Records excerpted from a collection —
☆ ☆ ☆ ☆ ☆

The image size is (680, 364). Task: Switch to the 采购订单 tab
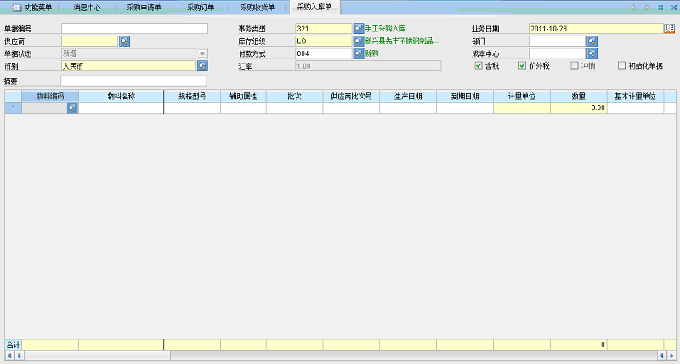coord(201,8)
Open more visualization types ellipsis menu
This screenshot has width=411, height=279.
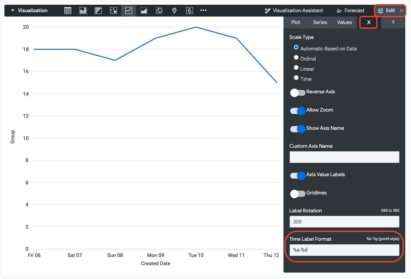pyautogui.click(x=203, y=10)
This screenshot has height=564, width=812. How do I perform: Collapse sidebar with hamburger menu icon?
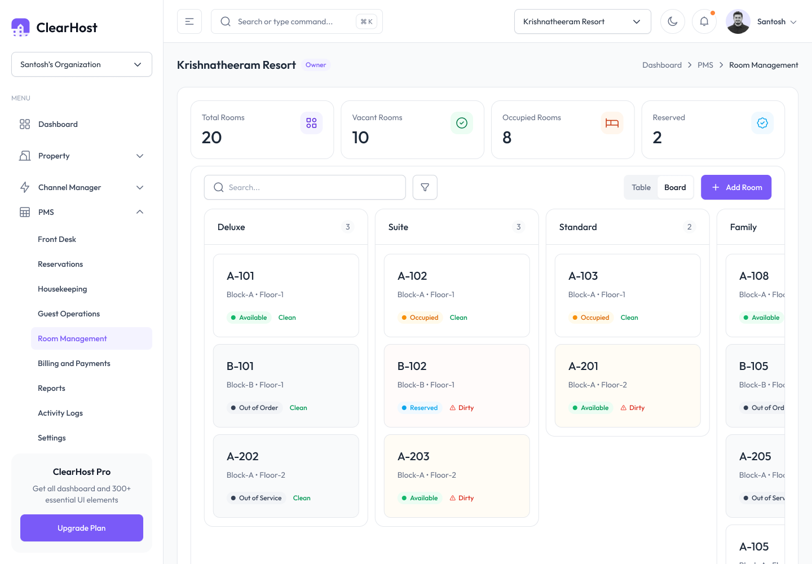click(189, 21)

☆ ☆ ☆ ☆ ☆

Exercise brief —
Omitting all pictures, restate word for word the lines from the one containing "This screenshot has height=564, width=812." through the last line of the data.

Exercise result —
This screenshot has height=564, width=812. How do I perform: Collapse sidebar with hamburger menu icon?
click(189, 21)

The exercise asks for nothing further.